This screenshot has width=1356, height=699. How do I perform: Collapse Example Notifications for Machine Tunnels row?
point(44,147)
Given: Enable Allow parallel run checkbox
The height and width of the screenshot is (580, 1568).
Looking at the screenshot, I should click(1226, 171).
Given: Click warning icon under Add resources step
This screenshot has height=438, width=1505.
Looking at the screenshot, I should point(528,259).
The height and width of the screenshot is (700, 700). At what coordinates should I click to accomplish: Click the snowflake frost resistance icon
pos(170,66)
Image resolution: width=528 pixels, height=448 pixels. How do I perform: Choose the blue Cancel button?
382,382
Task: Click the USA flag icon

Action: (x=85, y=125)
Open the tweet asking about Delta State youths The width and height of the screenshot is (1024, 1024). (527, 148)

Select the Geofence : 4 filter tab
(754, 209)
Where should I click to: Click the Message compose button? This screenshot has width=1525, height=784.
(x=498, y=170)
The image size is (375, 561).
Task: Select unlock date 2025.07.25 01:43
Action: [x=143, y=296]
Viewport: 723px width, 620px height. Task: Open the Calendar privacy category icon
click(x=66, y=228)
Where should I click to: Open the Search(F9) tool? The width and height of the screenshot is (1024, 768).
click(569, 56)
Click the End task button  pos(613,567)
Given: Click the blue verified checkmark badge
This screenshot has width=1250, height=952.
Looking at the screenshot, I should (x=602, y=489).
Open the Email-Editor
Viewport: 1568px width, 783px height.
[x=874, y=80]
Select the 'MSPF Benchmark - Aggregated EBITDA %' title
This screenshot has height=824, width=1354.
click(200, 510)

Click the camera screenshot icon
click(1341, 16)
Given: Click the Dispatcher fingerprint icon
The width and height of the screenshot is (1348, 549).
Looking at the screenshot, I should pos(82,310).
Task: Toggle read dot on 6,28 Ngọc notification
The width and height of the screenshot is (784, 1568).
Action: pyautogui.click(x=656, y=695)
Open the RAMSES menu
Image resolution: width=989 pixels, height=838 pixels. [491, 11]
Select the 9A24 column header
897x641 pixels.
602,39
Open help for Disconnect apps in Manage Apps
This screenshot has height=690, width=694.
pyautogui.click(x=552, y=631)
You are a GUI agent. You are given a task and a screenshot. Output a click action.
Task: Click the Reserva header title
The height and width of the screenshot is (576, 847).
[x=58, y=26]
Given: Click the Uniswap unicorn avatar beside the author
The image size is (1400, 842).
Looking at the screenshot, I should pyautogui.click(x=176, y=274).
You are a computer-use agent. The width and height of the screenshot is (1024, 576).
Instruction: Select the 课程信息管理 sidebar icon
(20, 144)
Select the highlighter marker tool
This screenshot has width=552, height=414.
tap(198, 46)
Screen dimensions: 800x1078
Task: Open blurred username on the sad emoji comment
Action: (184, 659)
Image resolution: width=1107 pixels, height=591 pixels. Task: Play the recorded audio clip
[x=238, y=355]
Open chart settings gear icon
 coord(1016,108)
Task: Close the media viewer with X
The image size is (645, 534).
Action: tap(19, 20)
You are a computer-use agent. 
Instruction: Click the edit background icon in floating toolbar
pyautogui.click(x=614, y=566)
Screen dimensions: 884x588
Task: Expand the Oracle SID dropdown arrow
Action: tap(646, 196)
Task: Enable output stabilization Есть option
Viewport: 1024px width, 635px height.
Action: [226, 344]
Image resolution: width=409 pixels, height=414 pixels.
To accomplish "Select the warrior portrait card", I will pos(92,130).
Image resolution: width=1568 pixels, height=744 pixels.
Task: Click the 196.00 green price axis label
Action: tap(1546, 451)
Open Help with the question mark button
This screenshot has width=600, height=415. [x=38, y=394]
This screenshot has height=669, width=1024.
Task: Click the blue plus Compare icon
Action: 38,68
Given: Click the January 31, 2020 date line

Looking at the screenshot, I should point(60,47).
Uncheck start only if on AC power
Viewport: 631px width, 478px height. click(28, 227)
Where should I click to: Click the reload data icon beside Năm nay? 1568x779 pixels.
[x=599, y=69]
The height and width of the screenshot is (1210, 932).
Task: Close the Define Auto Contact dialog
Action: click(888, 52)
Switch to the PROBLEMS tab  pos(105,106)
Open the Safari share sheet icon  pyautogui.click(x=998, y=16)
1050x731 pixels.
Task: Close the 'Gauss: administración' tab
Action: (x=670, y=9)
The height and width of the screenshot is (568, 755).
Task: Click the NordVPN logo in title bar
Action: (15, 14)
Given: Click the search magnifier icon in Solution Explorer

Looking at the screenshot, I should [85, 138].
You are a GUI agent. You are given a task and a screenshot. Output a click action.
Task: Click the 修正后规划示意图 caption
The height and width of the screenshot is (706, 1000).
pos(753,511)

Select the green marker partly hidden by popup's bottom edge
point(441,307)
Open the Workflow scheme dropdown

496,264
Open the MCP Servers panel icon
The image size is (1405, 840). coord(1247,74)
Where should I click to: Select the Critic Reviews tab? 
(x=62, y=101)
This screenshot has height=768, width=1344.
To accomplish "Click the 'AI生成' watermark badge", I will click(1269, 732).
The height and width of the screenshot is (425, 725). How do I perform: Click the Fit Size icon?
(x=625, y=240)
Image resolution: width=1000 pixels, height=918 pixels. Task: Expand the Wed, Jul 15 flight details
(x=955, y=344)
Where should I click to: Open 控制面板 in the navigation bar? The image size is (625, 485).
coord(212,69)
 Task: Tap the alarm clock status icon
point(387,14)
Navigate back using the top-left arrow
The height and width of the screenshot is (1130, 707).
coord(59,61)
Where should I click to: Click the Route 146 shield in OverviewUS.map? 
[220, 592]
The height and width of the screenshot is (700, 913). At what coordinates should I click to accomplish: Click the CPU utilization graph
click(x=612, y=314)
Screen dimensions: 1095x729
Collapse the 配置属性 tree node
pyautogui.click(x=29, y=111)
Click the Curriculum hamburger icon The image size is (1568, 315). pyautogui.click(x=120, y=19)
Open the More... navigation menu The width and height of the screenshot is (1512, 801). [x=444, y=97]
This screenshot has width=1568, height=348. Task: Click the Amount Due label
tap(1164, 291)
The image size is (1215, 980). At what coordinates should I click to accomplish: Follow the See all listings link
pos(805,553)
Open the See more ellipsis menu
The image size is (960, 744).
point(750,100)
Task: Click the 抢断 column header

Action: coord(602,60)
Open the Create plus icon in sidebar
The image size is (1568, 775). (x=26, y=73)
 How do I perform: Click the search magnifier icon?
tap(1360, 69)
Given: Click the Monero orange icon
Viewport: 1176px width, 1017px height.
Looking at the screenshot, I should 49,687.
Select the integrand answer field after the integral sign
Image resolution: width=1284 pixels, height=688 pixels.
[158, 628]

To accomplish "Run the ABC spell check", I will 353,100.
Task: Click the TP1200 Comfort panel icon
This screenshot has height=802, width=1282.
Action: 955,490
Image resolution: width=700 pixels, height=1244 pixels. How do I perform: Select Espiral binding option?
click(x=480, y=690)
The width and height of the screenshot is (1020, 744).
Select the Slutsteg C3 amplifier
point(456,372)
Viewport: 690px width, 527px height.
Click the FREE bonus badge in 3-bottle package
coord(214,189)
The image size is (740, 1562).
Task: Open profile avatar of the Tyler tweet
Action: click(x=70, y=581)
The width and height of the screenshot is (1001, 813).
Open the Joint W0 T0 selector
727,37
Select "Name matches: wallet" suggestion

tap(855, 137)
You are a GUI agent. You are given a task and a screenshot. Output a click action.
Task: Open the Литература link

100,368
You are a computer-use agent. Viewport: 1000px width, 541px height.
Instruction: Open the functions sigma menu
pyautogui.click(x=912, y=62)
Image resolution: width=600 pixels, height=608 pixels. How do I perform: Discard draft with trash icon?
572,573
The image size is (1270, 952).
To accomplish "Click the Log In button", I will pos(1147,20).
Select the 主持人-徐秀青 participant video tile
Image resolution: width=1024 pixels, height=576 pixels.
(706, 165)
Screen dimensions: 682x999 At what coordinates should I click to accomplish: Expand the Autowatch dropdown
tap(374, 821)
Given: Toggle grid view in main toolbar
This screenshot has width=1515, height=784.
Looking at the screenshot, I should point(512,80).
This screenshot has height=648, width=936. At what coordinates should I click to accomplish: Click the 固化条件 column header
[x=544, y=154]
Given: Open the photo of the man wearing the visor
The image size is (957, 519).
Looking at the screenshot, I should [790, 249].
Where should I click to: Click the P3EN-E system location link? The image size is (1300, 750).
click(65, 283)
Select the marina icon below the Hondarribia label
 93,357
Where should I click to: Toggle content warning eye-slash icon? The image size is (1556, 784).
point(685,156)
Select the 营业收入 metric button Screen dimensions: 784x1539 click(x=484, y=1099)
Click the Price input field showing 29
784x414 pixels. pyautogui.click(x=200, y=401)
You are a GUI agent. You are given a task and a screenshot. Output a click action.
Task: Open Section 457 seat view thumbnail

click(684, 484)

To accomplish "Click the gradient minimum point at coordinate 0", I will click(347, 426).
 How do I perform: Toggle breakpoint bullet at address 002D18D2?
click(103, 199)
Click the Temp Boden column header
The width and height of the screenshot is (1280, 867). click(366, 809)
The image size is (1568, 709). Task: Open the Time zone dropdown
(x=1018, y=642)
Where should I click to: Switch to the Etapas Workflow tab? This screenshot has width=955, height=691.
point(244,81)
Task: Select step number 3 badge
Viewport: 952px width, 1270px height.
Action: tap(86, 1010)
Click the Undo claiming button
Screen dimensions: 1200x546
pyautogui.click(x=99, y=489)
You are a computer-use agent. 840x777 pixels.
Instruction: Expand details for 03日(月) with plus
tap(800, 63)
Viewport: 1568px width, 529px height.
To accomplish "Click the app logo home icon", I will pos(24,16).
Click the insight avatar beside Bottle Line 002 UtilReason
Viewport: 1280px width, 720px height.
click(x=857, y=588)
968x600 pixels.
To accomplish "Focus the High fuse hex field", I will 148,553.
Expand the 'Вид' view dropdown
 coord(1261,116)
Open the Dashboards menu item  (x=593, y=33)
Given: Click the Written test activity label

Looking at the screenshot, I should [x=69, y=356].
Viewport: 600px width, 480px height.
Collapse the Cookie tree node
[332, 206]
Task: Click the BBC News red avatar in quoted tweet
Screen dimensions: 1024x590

****************

**WHAT NEEDS TO BE DONE:** Begin at the line that has "Click the FREE" in the entries above; stop after the line that has "Select the 主持人-徐秀青 participant video tile". Transcribe exactly those lines and no others.

**SOLUTION FOR THIS TASK:**
Click the FREE bonus badge in 3-bottle package
coord(214,189)
The image size is (740, 1562).
Task: Open profile avatar of the Tyler tweet
Action: click(x=70, y=581)
The width and height of the screenshot is (1001, 813).
Open the Joint W0 T0 selector
727,37
Select "Name matches: wallet" suggestion

tap(855, 137)
You are a GUI agent. You are given a task and a screenshot. Output a click action.
Task: Open the Литература link

100,368
You are a computer-use agent. Viewport: 1000px width, 541px height.
Instruction: Open the functions sigma menu
pyautogui.click(x=912, y=62)
Image resolution: width=600 pixels, height=608 pixels. How do I perform: Discard draft with trash icon?
572,573
The image size is (1270, 952).
To accomplish "Click the Log In button", I will pos(1147,20).
Select the 主持人-徐秀青 participant video tile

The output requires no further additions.